## PAGE EXCERPT
The winners of the second edition of the Ratzinger Prize (Premio Ratzinger) in Theology were officially announced Friday: - French philosopher Rémi Brague and American patrologist Fr. Brian E. Daley S.J. The award will be conferred on the winners on Oct. 20, 2012, during the Synod of Bishops on the New Evangelization.

Rémi Brague, born 1947, married and father of four, is professor emeritus of medieval and Arabic philosophy at the University of Panthéon-Sorbonne (Paris I) and professor of philosophy of the European religions (Romano Guardini Chair) at the Ludwig- Maximilian University in Munich.

Brian E. Daley, S.J., is the Catherine F. Huisking Professor of Theology at the University of Notre Dame (Indiana). He is a contributor to the English edition of Communio magazine, founded by Hans Urs von Balthasar, Henri De Lubac and Joseph Ratzinger.

The Ratzinger Prize has been called the “Nobel of Theology” and is handed out by the Joseph Ratzinger-Benedict XVI Vatican Foundation. Pope Benedict XVI himself approved the launch of the Foundation in 2010, following keen requests from academics, philosophers and theologians worldwide.

The aim of the foundation is to “promote the publication, distribution and study of the writings of former university professor Joseph Ratzinger”. It finances its activities through the publication and sale of Ratzinger’s works.

At the same time, the Holy Father decided to establish a Prize in Theology, in recognition of the work undertaken by scholars in three specific areas: Sacred Scripture study, Patristics and Fundamental Theology.

## DATA EXTRACT

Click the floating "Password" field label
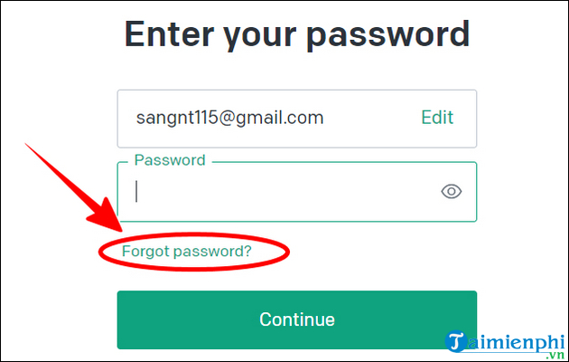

## SET EXERCISE
Following the material, repeat the Ratzinger Prize announcement word for word, starting with "The winners of" and going on through "and Joseph Ratzinger.".

## EXERCISE OUTPUT
The winners of the second edition of the Ratzinger Prize (Premio Ratzinger) in Theology were officially announced Friday: - French philosopher Rémi Brague and American patrologist Fr. Brian E. Daley S.J. The award will be conferred on the winners on Oct. 20, 2012, during the Synod of Bishops on the New Evangelization.

Rémi Brague, born 1947, married and father of four, is professor emeritus of medieval and Arabic philosophy at the University of Panthéon-Sorbonne (Paris I) and professor of philosophy of the European religions (Romano Guardini Chair) at the Ludwig- Maximilian University in Munich.

Brian E. Daley, S.J., is the Catherine F. Huisking Professor of Theology at the University of Notre Dame (Indiana). He is a contributor to the English edition of Communio magazine, founded by Hans Urs von Balthasar, Henri De Lubac and Joseph Ratzinger.